Il caso di Poilievre, invece, è tutto politico. Il leader conservatore, ritenuto vicino a Trump, fino a poco tempo fa era il sicuro vincitore delle prossime elezioni canadesi, con un largo vantaggio sul partito liberale (di sinistra) del dimissionario Justin Trudeau. Ma prima la dichiarazione di Trump di voler annettere il Canada e poi i dazi, insieme all’ingresso nell’arena politica dell’ex banchiere centrale Mark Carney tra le file dei liberali, hanno riaperto una partita che sembrava chiusa. Tanto che Poilievre ha preso le distanze da Trump, dichiarando anche che l’economia canadese deve rendersi meno dipendente dagli Stati Uniti.

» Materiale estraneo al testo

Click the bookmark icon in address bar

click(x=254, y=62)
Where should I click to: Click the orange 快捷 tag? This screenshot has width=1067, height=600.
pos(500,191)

E politico è anche lo schiaffo che la Casa Bianca sta dando all’opposizione venezuelana. L’accordo col dittatore Nicolás Maduro per il rimpatrio dei migranti non solo si gioca sulla pelle di persone che, almeno in parte, sono fuggite negli Usa proprio per scappare dalla dittatura socialista, ma offre al regime una nuova legittimazione dopo la clamorosa frode elettorale, facendone un interlocutore diretto di Washington. Non solo: i dazi energetici contro il Canada (il principale esportatore di petrolio negli Usa), se confermati, daranno un vantaggio competitivo al greggio di Caracas, su cui non sono stati annunciati dazi, facendo affluire dollari nelle casse di Maduro.
“Dagli amici mi guardi Dio, che dai nemici mi guardo io” dice un vecchio proverbio. Nel caso di Trump, i suoi amici politici non possono permettersi di delegare ad altri questo compito.